Some issues you might encounter are:

  1. Big data: Assigning a label for every sample in your dataset can be timely and expensive, especially if they require an expert as for medical imaging.
  2. Multiple classes per sample: Your dataset may require several labels per sample if it belongs to or exhibits multiple classes. Was the third picture above a dog, some cherries, or both?
  3. Dense labeling: Each dimension of your multivariate data might need a label which can get very expensive. For example, if we are training a network to draw contours around apples. we typically need every pixel to be labeled either as belonging to an apple or the background.


If your data comes pre-packaged with labels, supervised learning is a great place to start. It can allow you to compare performance of different models and provide intuition on how difficult the prediction task is. However, keep in mind that the accuracy of your labels can be in jeopardy from:

  1. Labeling errors, as systematic bias or variance. In other words, different annotators may not assign the same labels to the same samples. This is called inter-rater agreement and can be alarmingly low. Indeed, labels from the same person aren’t guaranteed to be consistent; it was found judges give lighter sentences after they’ve eaten lunch.
  2. Categorical representations of continuous variables, where several different levels of a variable are binned to the same discrete value, thus destroying the nuance in the variable.
  3. Disregarding class relationships. Independent categorical variables ignore class overlap. For example, we know that cats are conceptually closer to dogs than either are to skyscrapers. Yet simple categorical labels will not encode this fact.

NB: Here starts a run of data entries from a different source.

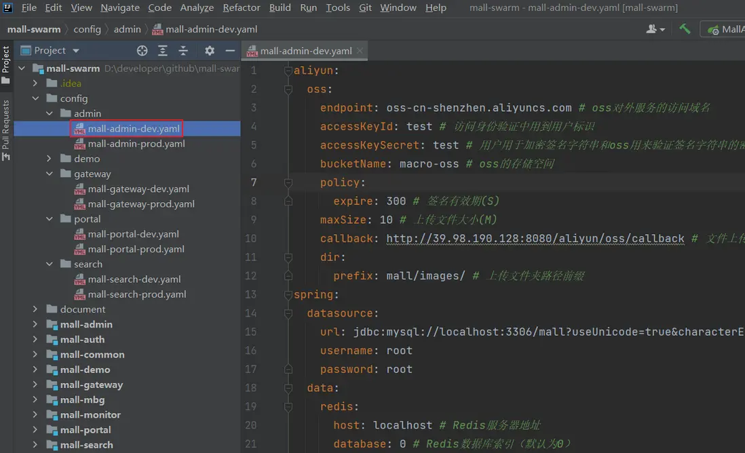Close the mall-admin-dev.yaml editor tab
The image size is (745, 453).
coord(360,51)
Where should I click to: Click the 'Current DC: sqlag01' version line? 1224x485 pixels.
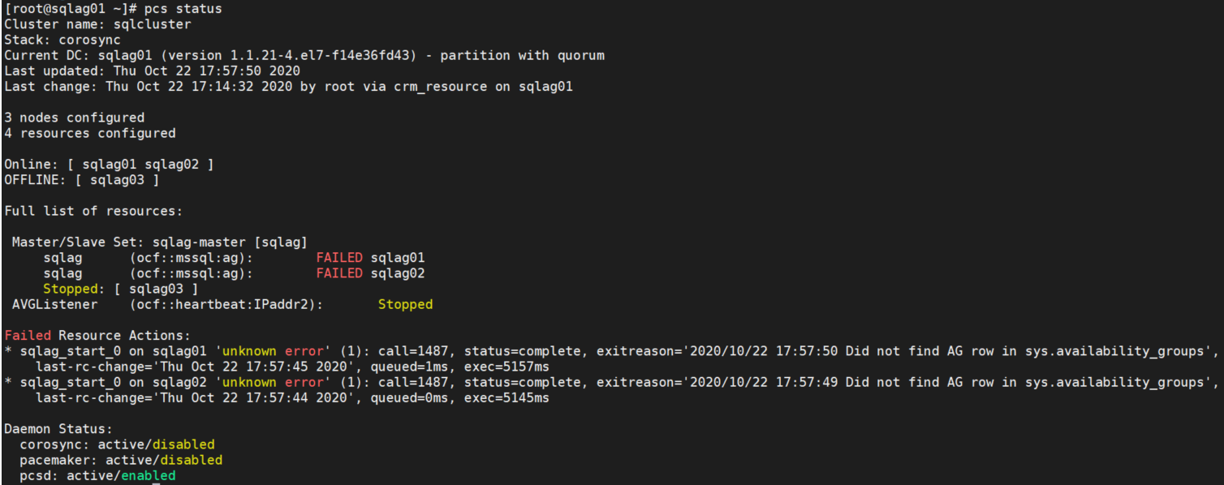pos(304,55)
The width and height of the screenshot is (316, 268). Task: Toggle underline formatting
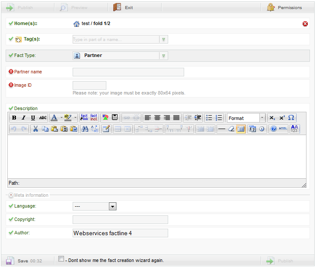33,118
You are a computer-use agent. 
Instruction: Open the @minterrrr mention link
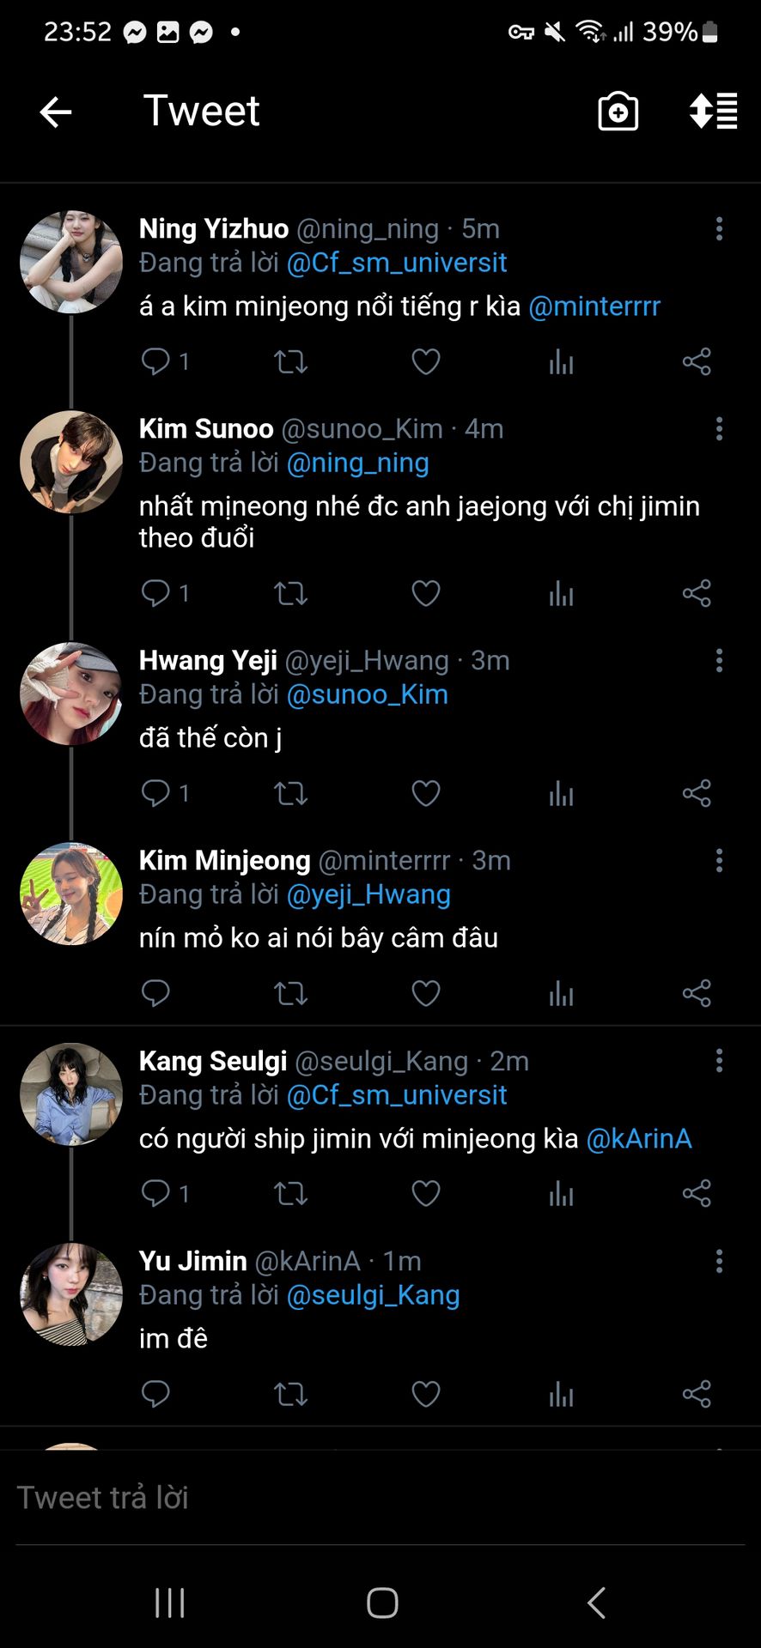(x=594, y=306)
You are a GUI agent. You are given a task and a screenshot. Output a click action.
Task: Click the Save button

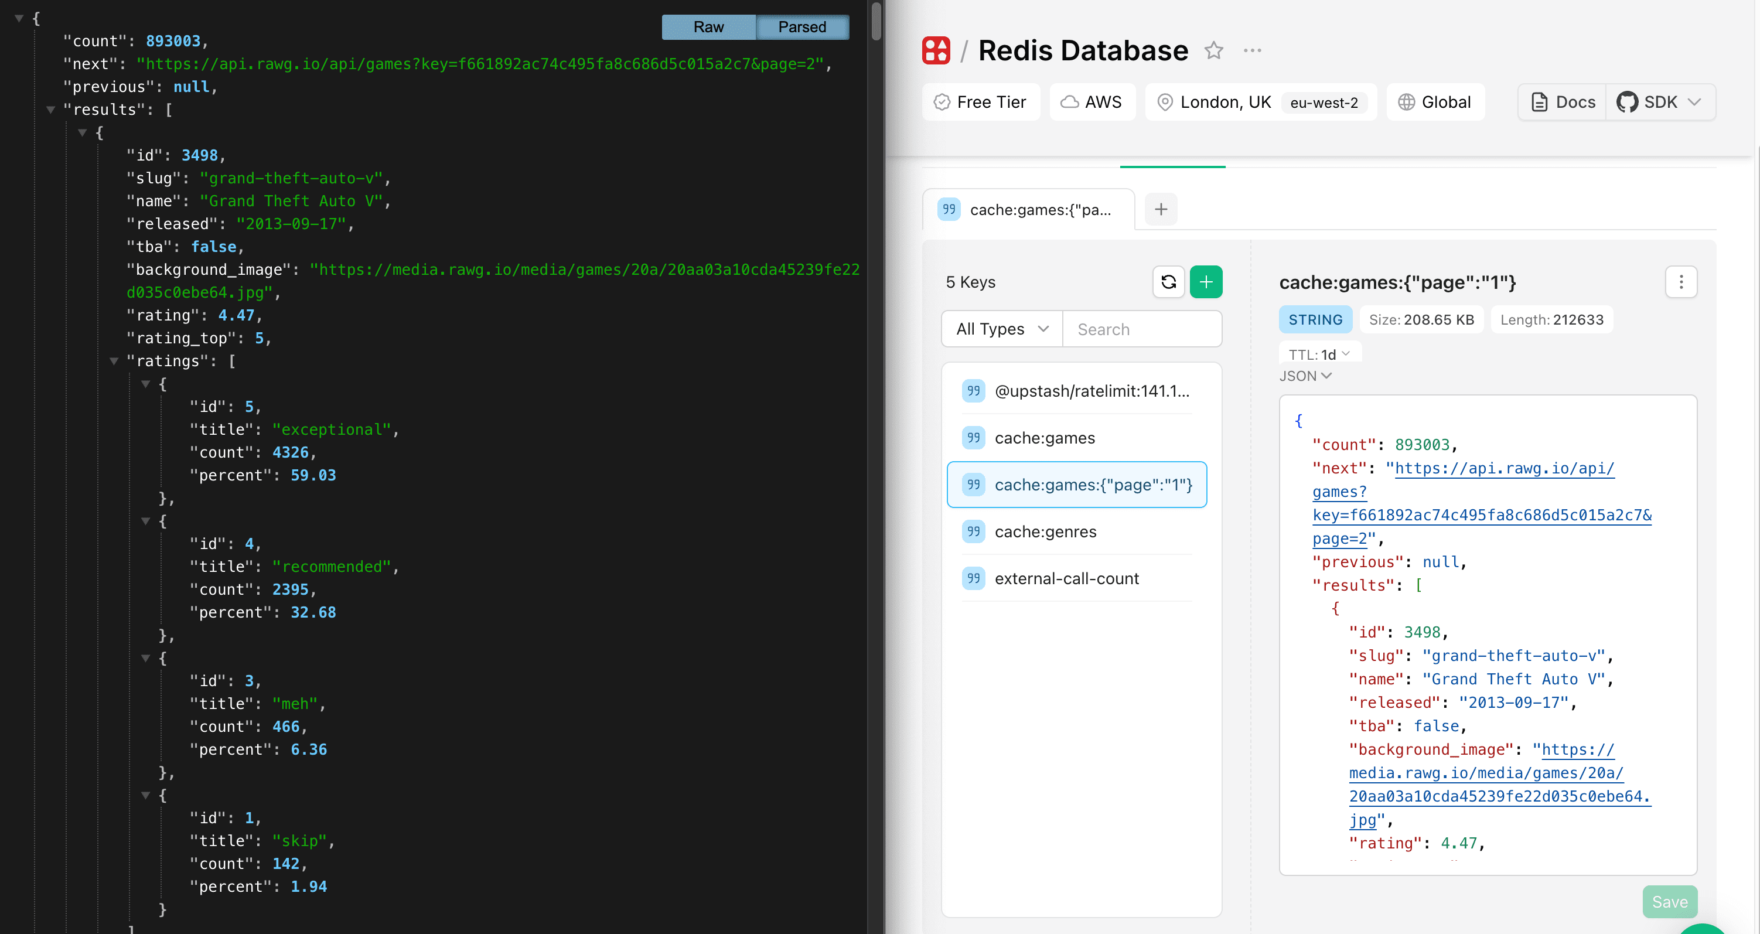tap(1669, 902)
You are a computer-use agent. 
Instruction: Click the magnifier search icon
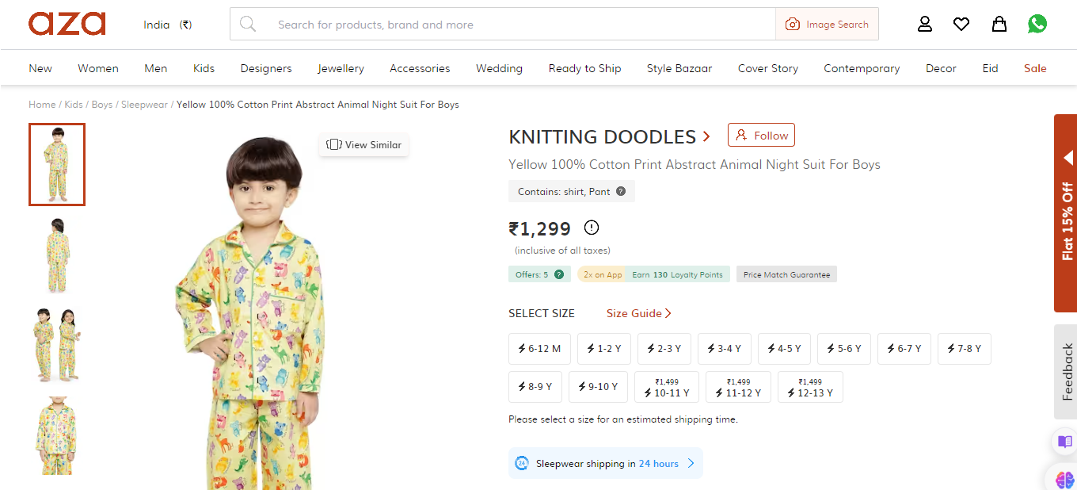(x=248, y=24)
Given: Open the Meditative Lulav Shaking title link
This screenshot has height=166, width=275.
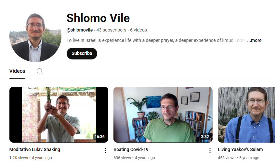Looking at the screenshot, I should click(x=35, y=149).

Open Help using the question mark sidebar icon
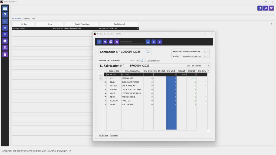coord(5,15)
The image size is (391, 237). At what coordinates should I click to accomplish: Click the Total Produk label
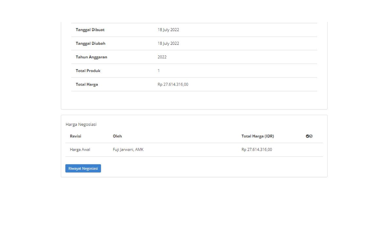pos(88,71)
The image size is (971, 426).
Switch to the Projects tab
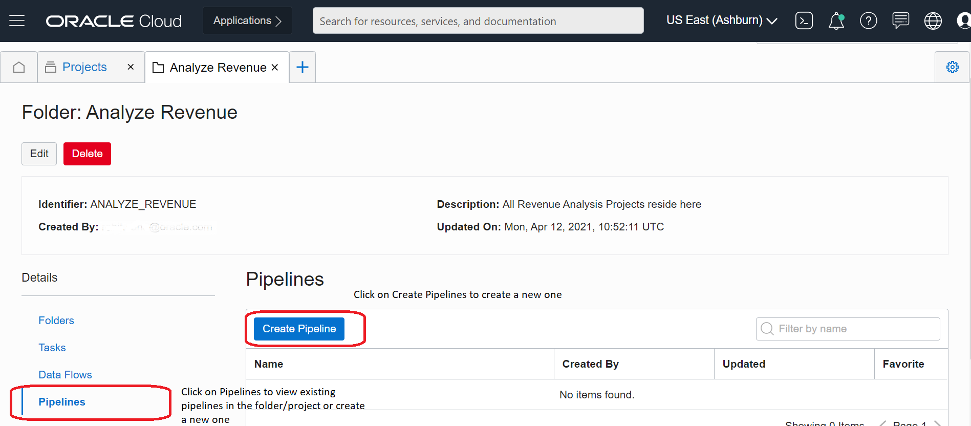(x=84, y=67)
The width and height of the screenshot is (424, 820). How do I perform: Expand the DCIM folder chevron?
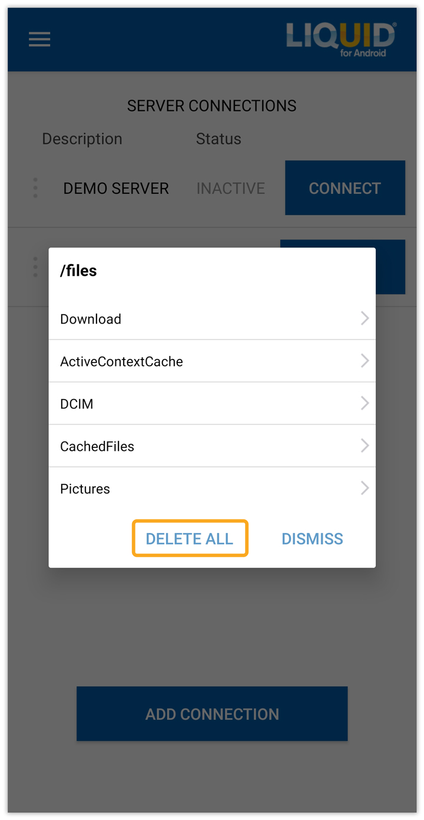click(365, 403)
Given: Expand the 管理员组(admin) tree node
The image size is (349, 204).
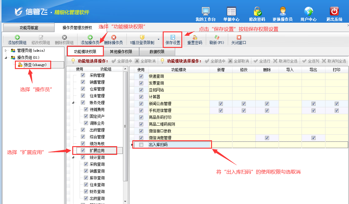Looking at the screenshot, I should coord(6,50).
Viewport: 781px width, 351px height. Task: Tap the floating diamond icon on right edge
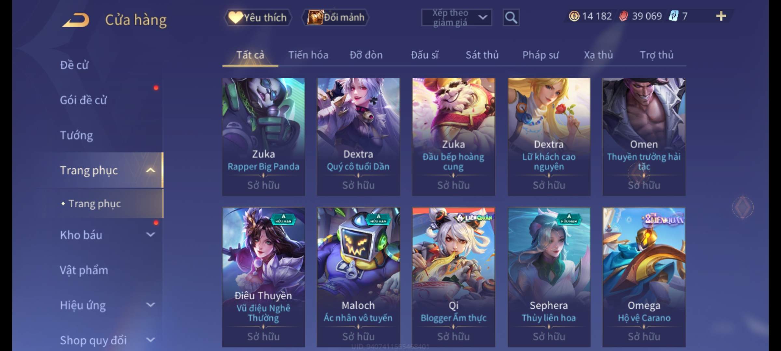pos(743,207)
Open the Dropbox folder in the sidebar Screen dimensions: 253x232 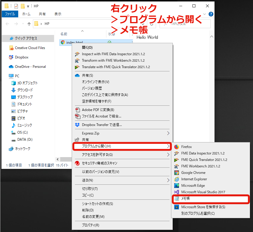[23, 57]
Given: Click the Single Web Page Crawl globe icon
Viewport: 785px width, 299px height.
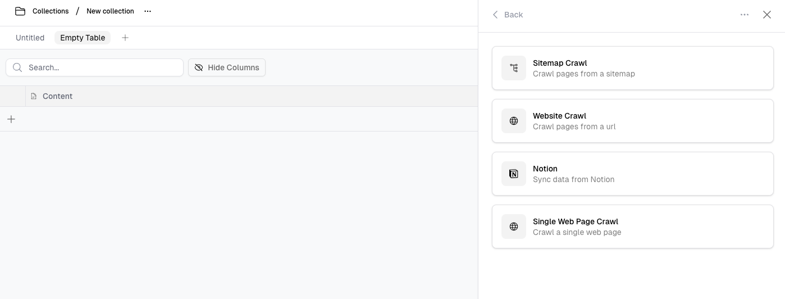Looking at the screenshot, I should 514,226.
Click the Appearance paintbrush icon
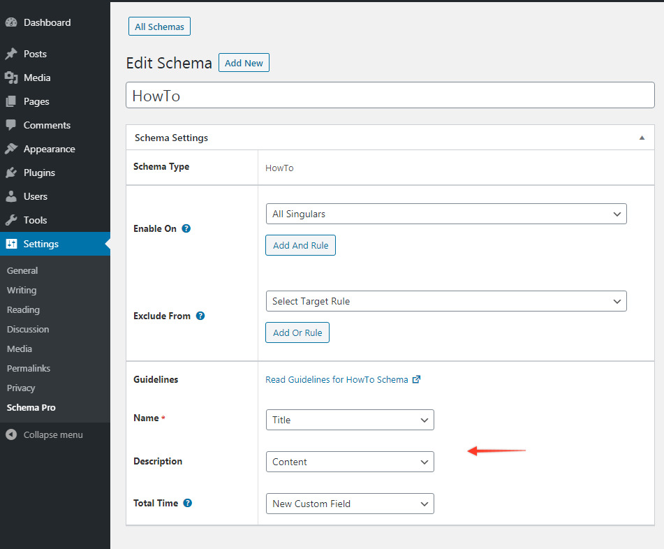 pyautogui.click(x=11, y=149)

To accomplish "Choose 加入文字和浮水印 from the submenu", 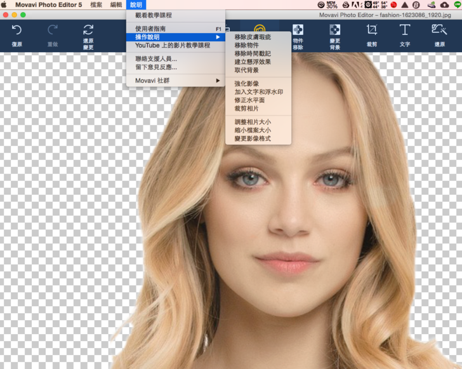I will point(258,92).
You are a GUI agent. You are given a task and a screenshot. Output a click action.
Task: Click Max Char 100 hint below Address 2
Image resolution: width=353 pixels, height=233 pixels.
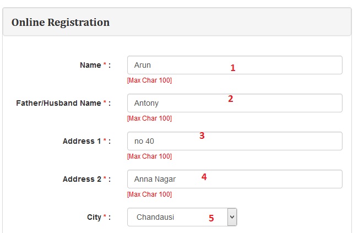tap(149, 194)
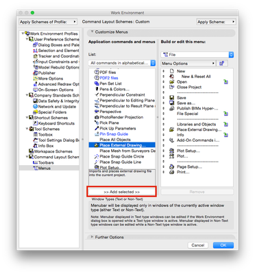Select the Toolbox scheme icon
This screenshot has width=255, height=274.
point(35,134)
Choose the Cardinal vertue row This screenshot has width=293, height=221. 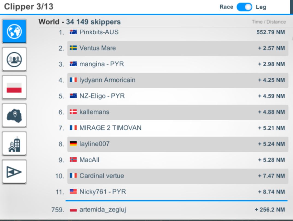178,176
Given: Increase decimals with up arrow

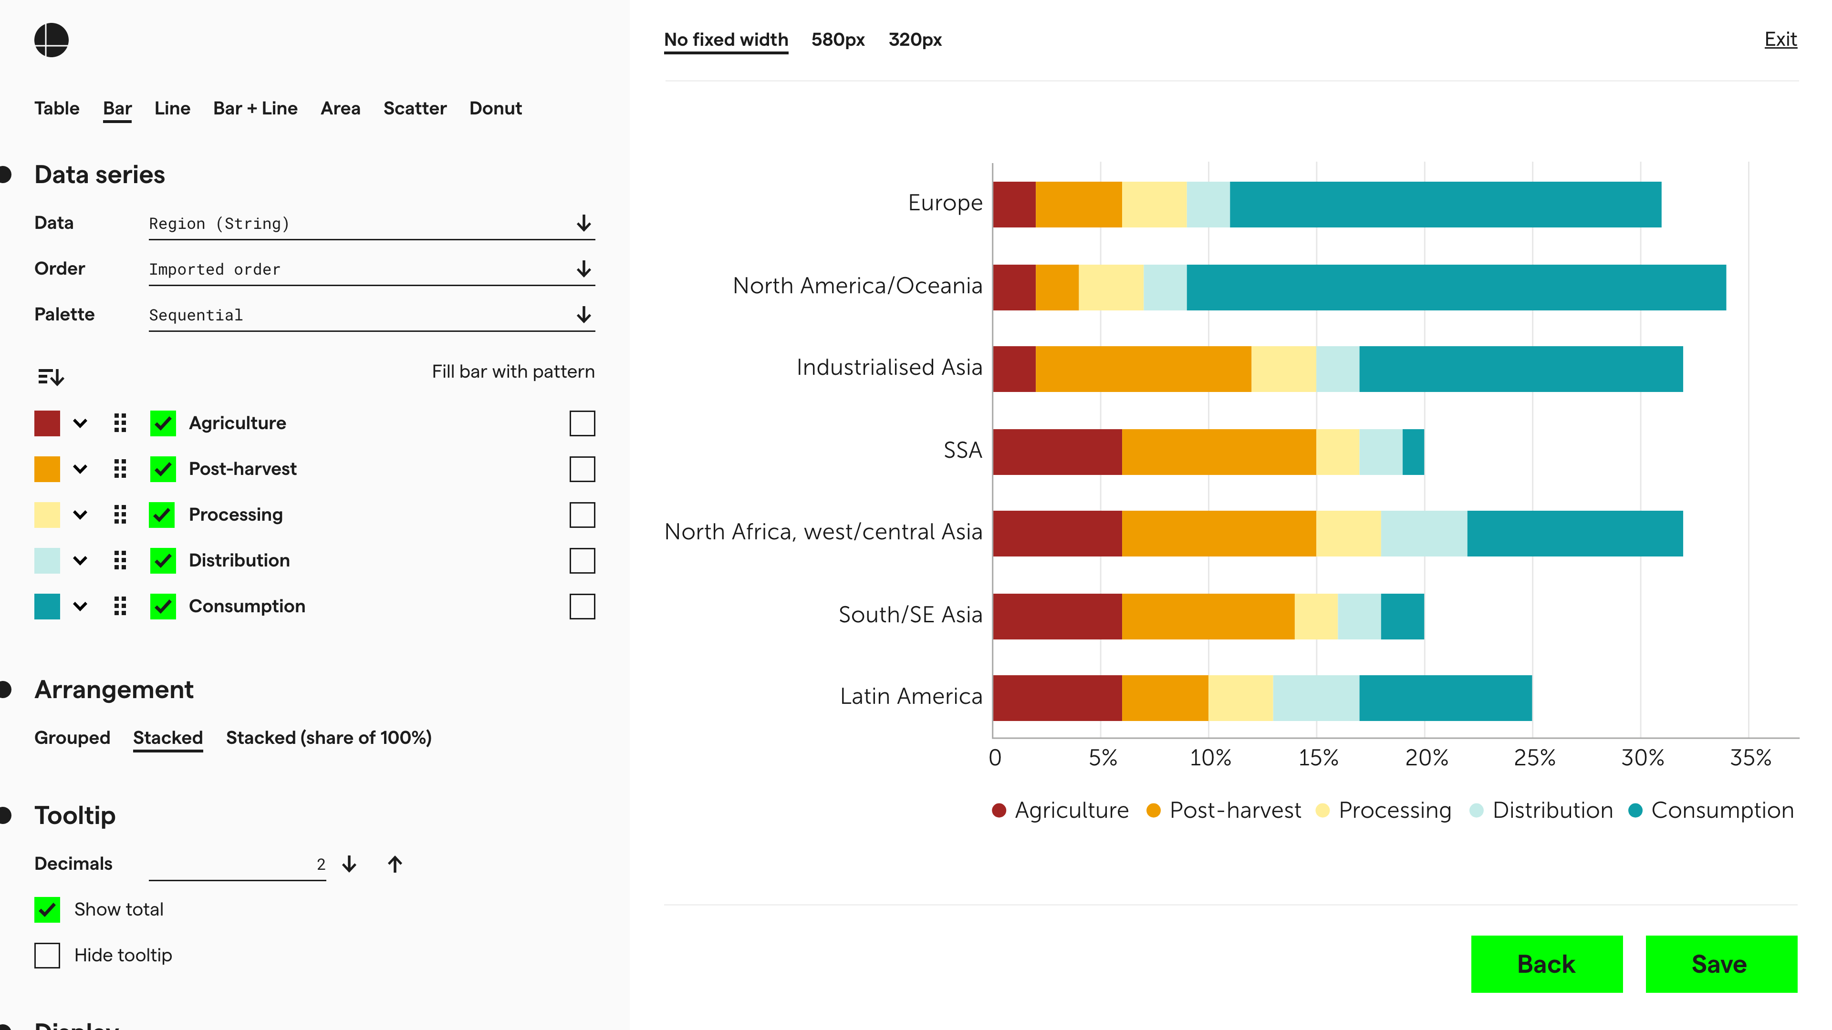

Babies do a large amount of learning on their own. At the 2016 NeurIPS conference Yann Lecun, one of the three godfathers of artificial intelligence, said:

“If intelligence is a cake, the bulk of the cake is unsupervised learning, the icing on the cake is supervised learning”

Unsupervised deep learning methods have seen significant progress in the last few years, with their performance fast approaching their supervised counterparts on the ImageNet challenge. Once you know the pros and cons of both styles of learning, choosing between unsupervised or supervised, or a mix, is down to you and your dataset.